Sommario: 1. L’antefatto - 2. Proporzionalità e pene accessorie - 3. Gli effetti della sentenza 222/2018. Le prime pronunce della Corte di Cassazione - 4.La remissione alle Sezioni Unite. - 5. Le ricadute pratiche in sede esecutiva. La posizione di Cass. Sez. Un. n. 6240/2014 - 6. La decisione delle Sezioni Unite del 28.2.2019, ric. Suraci. Quali ricadute?
1. L’antefatto. La sentenza in questione trova il proprio diretto antecedente nella sentenza C. Cost. 10 novembre 2016 n. 236 , emessa nel giudizio di legittimità costituzionale dell’art. 567 co. 2 c.p., sentenza cui del resto la motivazione della decisione 222/2018 opera ripetuti e consapevoli richiami. Con il citato precedente del 2016, dunque, la Corte Costituzionale superava un proprio precedente negativo (ord. 106/2007) ed individuava la proporzionalità della pena come limite alla discrezionalità delle scelte legislative, dichiarando illegittimo, per contrasto con gli artt. 3 e 27 Cost., il severo quadro edittale (reclusione da cinque a quindici anni) previsto per il delitto di cui all’art. 567, secondo comma, c.p., che incrimina l’alterazione dello stato civile di un neonato realizzato mediante false certificazioni, false attestazioni o altre falsità; quadro edittale cui, per effetto della sentenza qui in esame, è stato sostituito quello più mite previsto dallo stesso art. 567 primo comma (reclusione da tre a dieci anni).

|---|

Puoi ricopiare alla lettera il passo dell'estratto sulla sentenza 222/2018, partendo da "Sommario: 1. L’antefatto" e proseguendo fino a "Suraci. Quali ricadute?"? Le voci che seguono non sono necessarie.

[Voci di dati archiviate]
|---|

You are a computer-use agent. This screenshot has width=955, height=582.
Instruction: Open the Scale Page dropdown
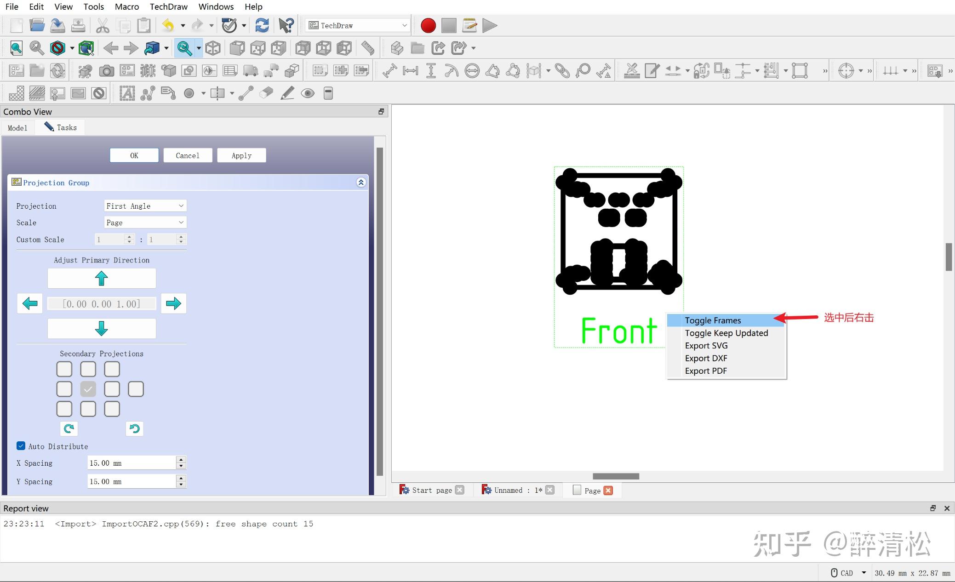[145, 223]
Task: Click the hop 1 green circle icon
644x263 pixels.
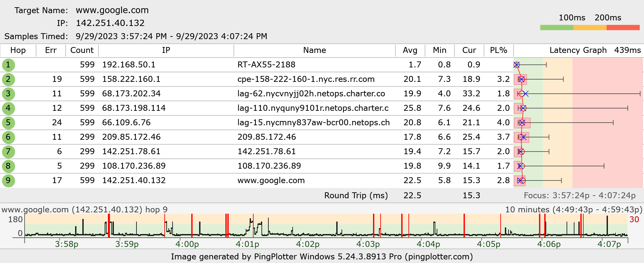Action: [8, 65]
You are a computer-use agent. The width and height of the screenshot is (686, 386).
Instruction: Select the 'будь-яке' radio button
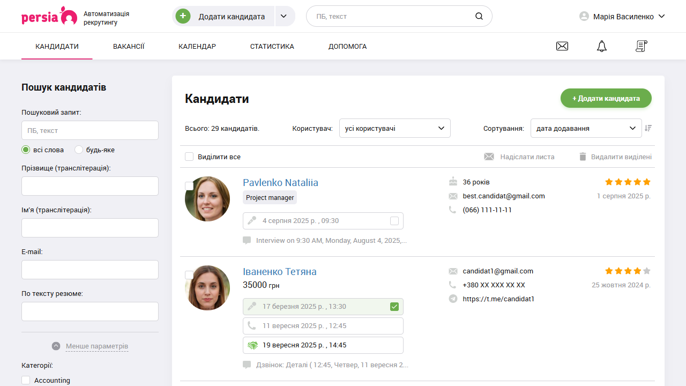[x=79, y=150]
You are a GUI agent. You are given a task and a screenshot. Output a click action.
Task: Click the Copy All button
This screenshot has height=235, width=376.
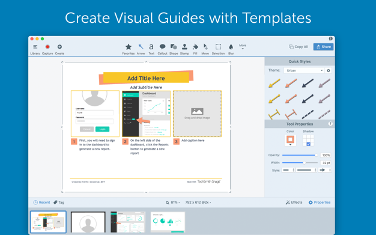pos(299,47)
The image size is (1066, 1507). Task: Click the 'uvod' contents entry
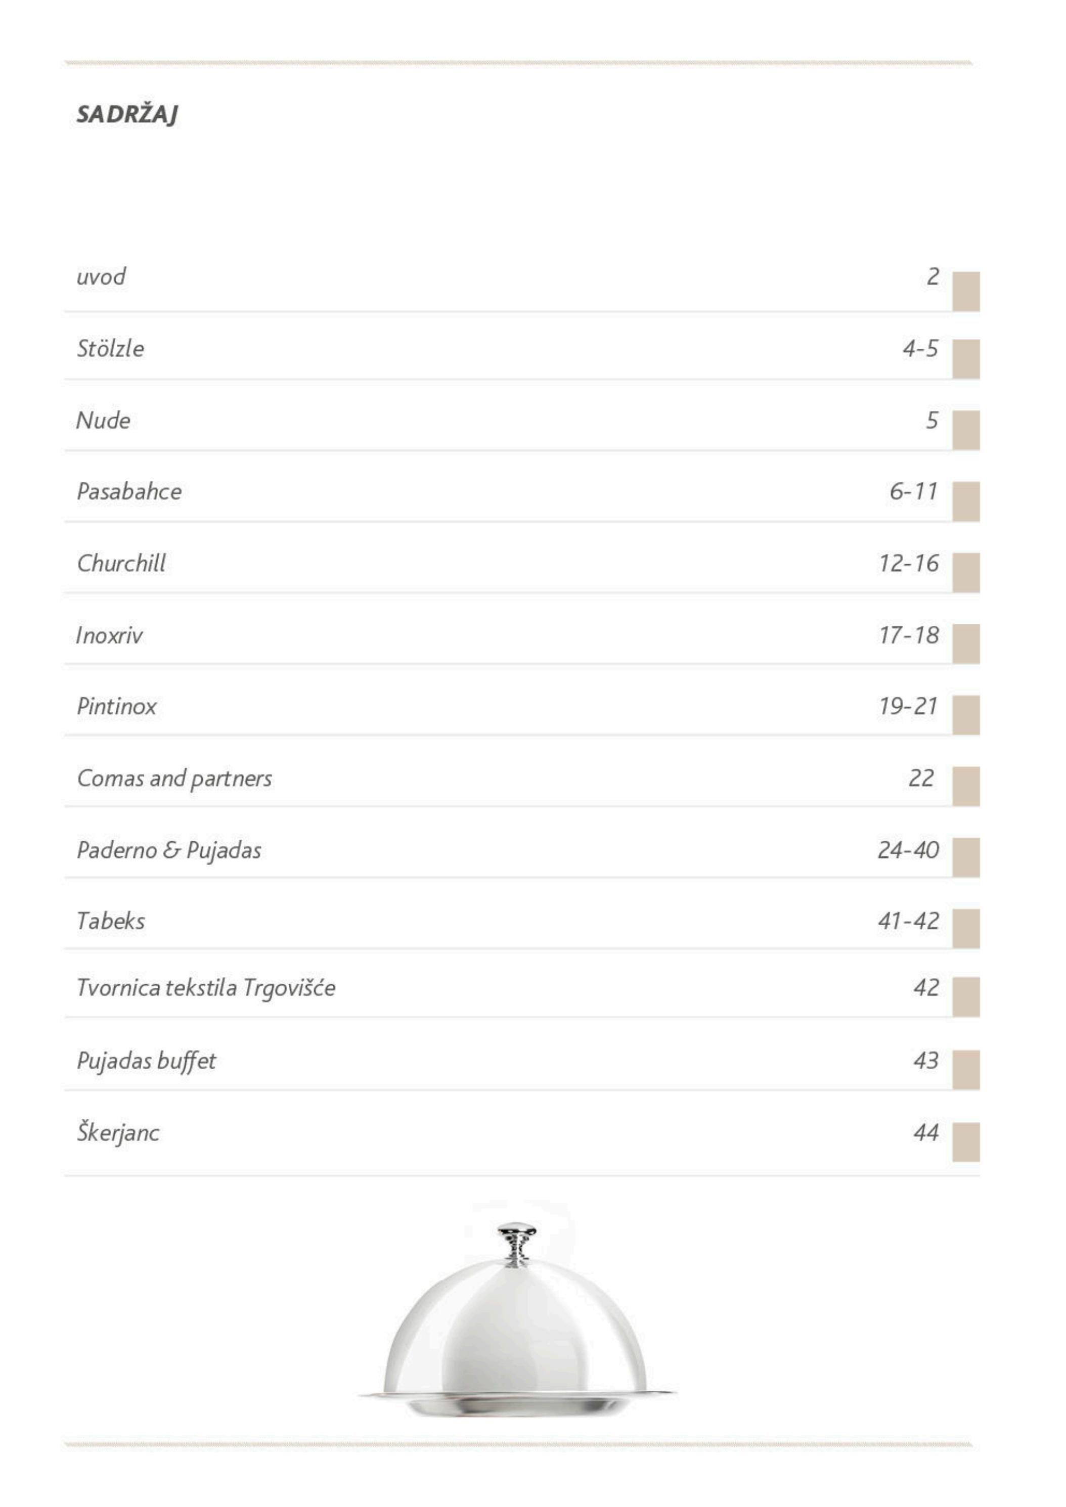pos(101,276)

|---|

Risposta finale:
Sommario: 1. L’antefatto - 2. Proporzionalità e pene accessorie - 3. Gli effetti della sentenza 222/2018. Le prime pronunce della Corte di Cassazione - 4.La remissione alle Sezioni Unite. - 5. Le ricadute pratiche in sede esecutiva. La posizione di Cass. Sez. Un. n. 6240/2014 - 6. La decisione delle Sezioni Unite del 28.2.2019, ric. Suraci. Quali ricadute?